*** Opening of DATASET EXCERPTS ***

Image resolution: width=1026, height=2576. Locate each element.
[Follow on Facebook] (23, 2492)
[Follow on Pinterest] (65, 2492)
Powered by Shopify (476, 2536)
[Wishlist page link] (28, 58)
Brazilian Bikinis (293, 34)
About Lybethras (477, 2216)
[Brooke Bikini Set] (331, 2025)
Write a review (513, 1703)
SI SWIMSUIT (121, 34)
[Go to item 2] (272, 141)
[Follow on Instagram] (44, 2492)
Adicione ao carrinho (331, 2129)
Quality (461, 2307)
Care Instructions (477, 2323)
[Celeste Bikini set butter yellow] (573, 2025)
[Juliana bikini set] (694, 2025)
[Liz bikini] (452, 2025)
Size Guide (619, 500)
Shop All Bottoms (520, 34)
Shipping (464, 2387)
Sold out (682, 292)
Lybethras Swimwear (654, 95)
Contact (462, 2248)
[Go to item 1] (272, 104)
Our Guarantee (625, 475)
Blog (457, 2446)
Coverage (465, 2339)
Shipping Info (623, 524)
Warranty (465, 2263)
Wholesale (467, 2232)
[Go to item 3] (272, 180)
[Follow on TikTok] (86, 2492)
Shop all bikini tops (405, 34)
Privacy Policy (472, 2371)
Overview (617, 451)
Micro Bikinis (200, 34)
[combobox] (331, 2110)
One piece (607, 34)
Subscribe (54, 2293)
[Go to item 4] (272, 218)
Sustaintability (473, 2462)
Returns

*** Close of DATASET EXCERPTS ***

Copy out every record again, letter for letter.

- [ANSWER TO THIS PROBLEM]
Image resolution: width=1026, height=2576. Locate each element.
[Follow on Facebook] (23, 2492)
[Follow on Pinterest] (65, 2492)
Powered by Shopify (476, 2536)
[Wishlist page link] (28, 58)
Brazilian Bikinis (293, 34)
About Lybethras (477, 2216)
[Brooke Bikini Set] (331, 2025)
Write a review (513, 1703)
SI SWIMSUIT (121, 34)
[Go to item 2] (272, 141)
[Follow on Instagram] (44, 2492)
Adicione ao carrinho (331, 2129)
Quality (461, 2307)
Care Instructions (477, 2323)
[Celeste Bikini set butter yellow] (573, 2025)
[Juliana bikini set] (694, 2025)
[Liz bikini] (452, 2025)
Size Guide (619, 500)
Shop All Bottoms (520, 34)
Shipping (464, 2387)
Sold out (682, 292)
Lybethras Swimwear (654, 95)
Contact (462, 2248)
[Go to item 1] (272, 104)
Our Guarantee (625, 475)
Blog (457, 2446)
Coverage (465, 2339)
Shipping Info (623, 524)
Warranty (465, 2263)
Wholesale (467, 2232)
[Go to item 3] (272, 180)
[Follow on TikTok] (86, 2492)
Shop all bikini tops (405, 34)
Privacy Policy (472, 2371)
Overview (617, 451)
Micro Bikinis (200, 34)
[combobox] (331, 2110)
One piece (607, 34)
Subscribe (54, 2293)
[Go to item 4] (272, 218)
Sustaintability (473, 2462)
Returns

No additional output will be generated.